• _TASK STATEMENT_
Pictures excluded, please transcribe exactly the lines from the one with "Instruction: Select the last carousel dot" through the end of the records below, and nothing more.

■ ■ ■

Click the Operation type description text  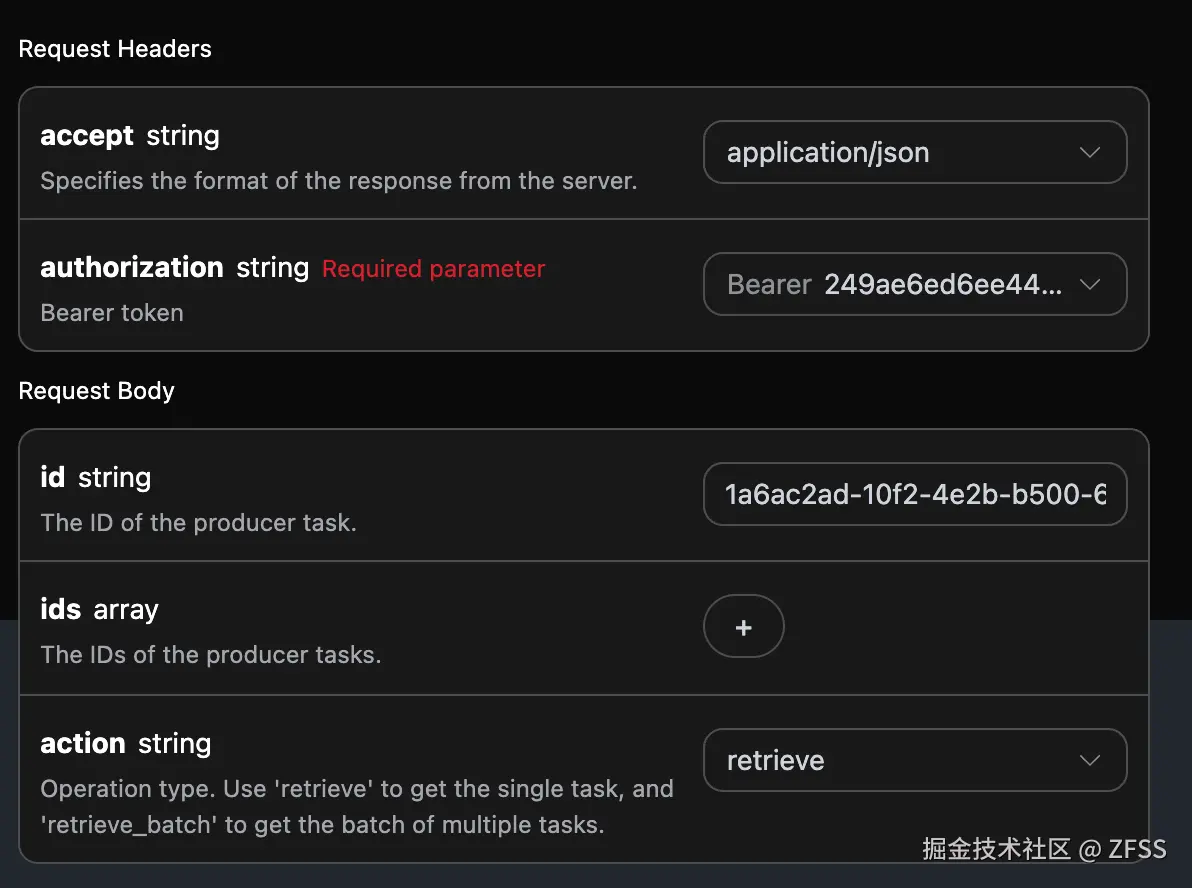click(356, 807)
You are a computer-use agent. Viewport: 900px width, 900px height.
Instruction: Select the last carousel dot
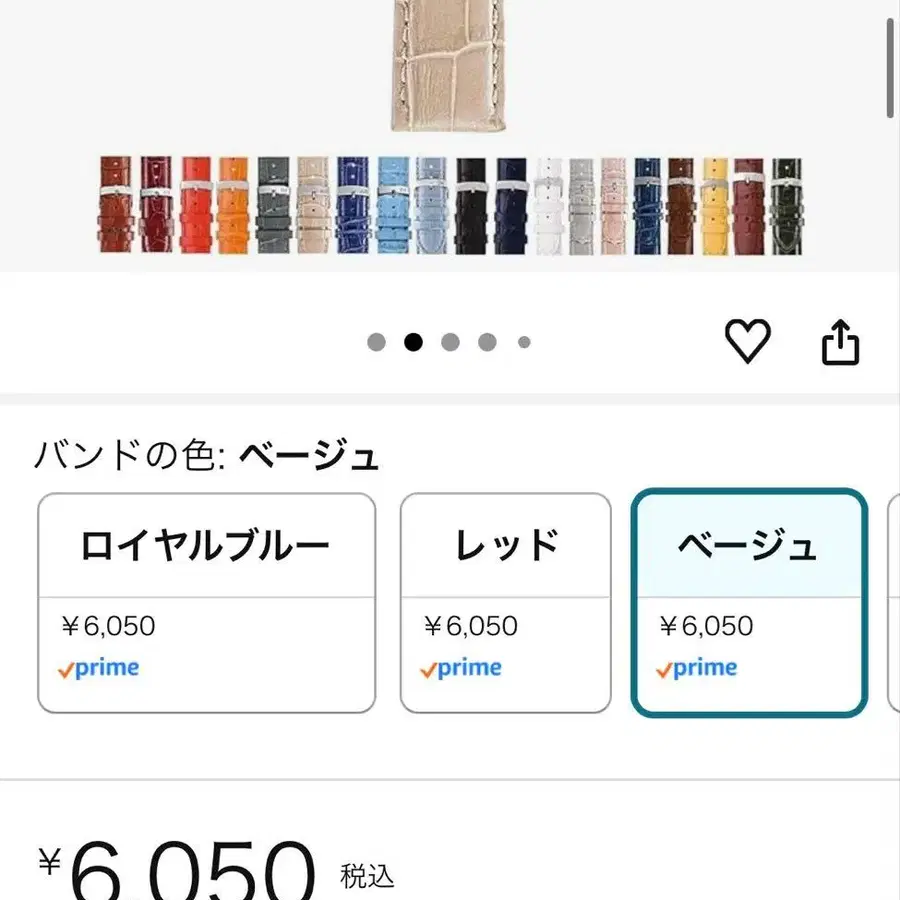coord(523,342)
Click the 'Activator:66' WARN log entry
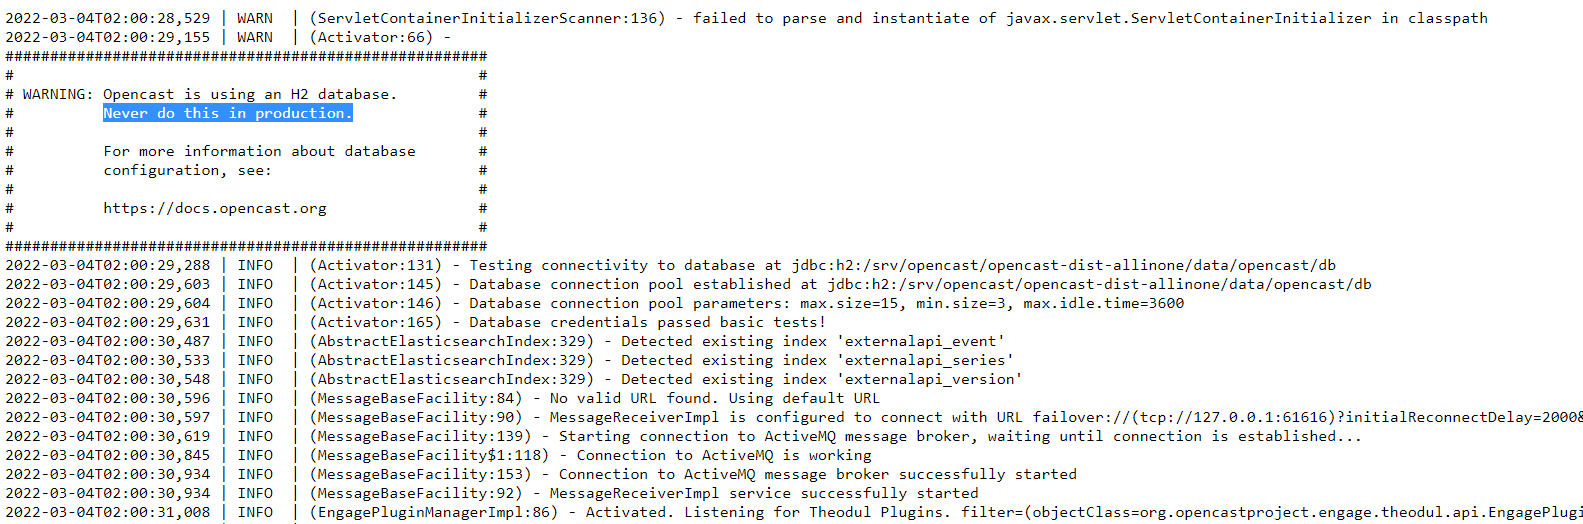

■ ■ ■

• _SOLUTION BELOW_
Instruction: Select the last carousel dot
coord(523,342)
Click the 'Activator:66' WARN log entry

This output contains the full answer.